== Segment start ==
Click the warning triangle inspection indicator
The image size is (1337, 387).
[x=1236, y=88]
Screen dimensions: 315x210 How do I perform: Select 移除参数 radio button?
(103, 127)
== Segment end ==
In full and without edits, return the listing.

Click the warning triangle inspection indicator
The image size is (1337, 387).
[x=1236, y=88]
Screen dimensions: 315x210 How do I perform: Select 移除参数 radio button?
(103, 127)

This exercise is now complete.